▶ **WHAT IS NEEDED**
Please return every line of the records below that holds the word "pixel".

(STUDY MATERIAL begins)

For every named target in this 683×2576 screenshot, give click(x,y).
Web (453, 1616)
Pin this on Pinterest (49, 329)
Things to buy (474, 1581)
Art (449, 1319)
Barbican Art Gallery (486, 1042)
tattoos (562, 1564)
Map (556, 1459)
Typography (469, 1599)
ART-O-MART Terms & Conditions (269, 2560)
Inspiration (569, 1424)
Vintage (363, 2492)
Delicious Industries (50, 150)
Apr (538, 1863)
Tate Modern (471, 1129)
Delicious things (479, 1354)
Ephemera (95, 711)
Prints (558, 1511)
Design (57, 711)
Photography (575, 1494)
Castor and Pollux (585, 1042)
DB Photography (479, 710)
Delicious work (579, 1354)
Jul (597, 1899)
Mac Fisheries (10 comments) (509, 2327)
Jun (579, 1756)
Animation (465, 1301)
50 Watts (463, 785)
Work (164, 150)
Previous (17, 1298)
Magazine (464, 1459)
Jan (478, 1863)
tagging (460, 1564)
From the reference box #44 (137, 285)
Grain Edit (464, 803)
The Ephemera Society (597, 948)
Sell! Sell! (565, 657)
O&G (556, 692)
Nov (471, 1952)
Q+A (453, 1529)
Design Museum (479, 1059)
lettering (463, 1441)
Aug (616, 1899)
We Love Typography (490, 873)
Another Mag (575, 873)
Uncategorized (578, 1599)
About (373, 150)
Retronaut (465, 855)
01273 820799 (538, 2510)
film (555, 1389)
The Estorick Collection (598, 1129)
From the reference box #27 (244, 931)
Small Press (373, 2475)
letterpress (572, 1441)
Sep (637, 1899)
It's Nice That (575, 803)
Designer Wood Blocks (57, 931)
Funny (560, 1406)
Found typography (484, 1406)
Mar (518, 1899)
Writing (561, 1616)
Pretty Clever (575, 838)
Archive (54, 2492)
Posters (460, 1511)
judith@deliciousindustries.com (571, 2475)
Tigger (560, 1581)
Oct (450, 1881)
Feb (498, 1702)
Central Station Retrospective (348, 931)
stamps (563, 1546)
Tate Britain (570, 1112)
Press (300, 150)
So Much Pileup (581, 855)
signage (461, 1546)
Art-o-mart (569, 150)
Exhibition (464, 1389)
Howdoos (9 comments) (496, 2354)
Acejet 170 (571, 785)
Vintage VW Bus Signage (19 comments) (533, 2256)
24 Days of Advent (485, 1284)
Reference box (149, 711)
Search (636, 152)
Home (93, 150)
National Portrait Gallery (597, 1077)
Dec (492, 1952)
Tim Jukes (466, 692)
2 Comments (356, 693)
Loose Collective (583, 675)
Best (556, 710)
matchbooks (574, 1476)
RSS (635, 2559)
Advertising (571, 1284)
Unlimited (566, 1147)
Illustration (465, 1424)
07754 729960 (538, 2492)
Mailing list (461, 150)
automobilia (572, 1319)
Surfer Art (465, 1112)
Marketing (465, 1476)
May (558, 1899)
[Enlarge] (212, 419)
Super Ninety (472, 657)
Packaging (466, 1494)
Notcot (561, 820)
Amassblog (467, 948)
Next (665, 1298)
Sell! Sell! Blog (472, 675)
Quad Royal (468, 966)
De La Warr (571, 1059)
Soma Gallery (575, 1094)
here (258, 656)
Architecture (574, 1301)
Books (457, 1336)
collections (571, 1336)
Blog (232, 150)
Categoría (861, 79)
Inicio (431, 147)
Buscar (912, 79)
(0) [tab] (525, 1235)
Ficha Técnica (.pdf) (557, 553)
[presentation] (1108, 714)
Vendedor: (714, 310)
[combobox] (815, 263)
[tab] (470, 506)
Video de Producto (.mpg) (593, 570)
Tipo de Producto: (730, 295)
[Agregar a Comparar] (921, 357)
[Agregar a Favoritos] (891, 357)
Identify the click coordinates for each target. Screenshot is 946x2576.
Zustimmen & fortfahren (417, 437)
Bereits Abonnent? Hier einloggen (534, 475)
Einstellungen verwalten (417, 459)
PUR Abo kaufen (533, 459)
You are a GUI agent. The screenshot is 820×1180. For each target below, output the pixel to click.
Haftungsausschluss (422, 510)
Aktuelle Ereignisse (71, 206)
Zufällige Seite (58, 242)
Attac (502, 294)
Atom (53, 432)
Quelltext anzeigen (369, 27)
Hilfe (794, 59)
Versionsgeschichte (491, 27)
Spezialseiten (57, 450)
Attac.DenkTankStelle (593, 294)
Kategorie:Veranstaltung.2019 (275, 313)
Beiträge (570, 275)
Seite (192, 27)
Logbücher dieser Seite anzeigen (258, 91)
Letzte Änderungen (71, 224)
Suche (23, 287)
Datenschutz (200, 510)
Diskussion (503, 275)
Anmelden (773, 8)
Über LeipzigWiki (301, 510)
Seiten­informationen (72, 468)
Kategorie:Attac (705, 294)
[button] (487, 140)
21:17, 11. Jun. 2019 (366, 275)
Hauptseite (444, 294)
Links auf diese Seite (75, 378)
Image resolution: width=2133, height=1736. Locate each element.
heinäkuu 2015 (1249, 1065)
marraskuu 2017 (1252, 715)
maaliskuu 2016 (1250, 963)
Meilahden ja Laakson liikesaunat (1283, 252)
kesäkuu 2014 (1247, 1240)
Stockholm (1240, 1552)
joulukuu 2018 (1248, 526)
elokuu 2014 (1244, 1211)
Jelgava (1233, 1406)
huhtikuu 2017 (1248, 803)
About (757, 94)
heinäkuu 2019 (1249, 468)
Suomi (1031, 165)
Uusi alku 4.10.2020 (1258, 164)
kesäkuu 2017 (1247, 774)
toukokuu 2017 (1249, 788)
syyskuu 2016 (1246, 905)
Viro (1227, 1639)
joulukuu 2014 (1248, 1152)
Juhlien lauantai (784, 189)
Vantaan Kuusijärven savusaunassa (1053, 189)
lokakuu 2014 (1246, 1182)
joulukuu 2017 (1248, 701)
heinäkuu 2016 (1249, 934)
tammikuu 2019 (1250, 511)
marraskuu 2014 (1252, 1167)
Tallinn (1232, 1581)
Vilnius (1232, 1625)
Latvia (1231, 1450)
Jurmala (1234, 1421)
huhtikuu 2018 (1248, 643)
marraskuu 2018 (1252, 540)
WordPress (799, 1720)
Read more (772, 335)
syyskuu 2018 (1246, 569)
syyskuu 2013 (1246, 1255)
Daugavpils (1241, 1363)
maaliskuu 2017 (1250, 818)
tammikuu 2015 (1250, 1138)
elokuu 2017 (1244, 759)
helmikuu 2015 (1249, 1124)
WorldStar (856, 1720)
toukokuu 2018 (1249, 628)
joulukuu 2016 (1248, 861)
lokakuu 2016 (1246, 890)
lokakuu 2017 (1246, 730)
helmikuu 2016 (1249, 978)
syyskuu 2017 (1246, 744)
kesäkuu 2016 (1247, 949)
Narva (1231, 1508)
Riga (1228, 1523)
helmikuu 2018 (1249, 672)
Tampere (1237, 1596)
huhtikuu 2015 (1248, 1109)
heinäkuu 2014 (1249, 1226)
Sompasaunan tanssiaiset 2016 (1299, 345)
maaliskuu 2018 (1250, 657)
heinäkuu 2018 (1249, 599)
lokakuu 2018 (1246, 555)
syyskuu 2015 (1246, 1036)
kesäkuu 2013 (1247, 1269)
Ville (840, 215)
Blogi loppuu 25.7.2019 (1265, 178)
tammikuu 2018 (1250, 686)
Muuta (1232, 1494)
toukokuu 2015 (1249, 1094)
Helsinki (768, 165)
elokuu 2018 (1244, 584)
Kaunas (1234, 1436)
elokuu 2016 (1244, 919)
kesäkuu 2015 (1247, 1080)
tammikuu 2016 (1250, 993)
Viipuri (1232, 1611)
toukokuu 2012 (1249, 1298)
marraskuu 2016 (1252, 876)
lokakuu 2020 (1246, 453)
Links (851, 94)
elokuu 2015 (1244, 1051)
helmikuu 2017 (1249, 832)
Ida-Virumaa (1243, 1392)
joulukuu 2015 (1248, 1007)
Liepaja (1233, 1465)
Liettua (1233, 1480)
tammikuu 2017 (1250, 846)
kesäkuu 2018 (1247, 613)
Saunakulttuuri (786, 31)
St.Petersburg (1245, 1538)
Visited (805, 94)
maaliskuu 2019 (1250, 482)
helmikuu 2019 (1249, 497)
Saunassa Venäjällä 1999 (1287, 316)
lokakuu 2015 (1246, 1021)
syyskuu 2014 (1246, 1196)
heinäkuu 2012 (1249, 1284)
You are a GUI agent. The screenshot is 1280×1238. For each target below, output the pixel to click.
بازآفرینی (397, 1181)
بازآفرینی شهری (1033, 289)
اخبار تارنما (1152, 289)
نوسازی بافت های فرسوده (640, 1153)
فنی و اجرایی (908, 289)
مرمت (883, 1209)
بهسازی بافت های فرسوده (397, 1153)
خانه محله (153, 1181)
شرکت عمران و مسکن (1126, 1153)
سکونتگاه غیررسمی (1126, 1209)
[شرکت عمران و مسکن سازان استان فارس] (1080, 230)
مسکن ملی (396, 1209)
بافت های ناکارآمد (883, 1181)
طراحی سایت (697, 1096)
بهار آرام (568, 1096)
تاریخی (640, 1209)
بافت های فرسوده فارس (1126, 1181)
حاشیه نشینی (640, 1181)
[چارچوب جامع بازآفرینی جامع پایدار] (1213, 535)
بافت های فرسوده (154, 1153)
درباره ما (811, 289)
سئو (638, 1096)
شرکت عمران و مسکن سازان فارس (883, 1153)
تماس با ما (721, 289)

(STUDY MATERIAL ends)

▶ **ANSWER BOX**
You are a GUI agent. The screenshot is 820×1180. For each target below, output the pixel to click.
You are a GUI agent. The screenshot is 1280×1238. For each target below, output the pixel to click.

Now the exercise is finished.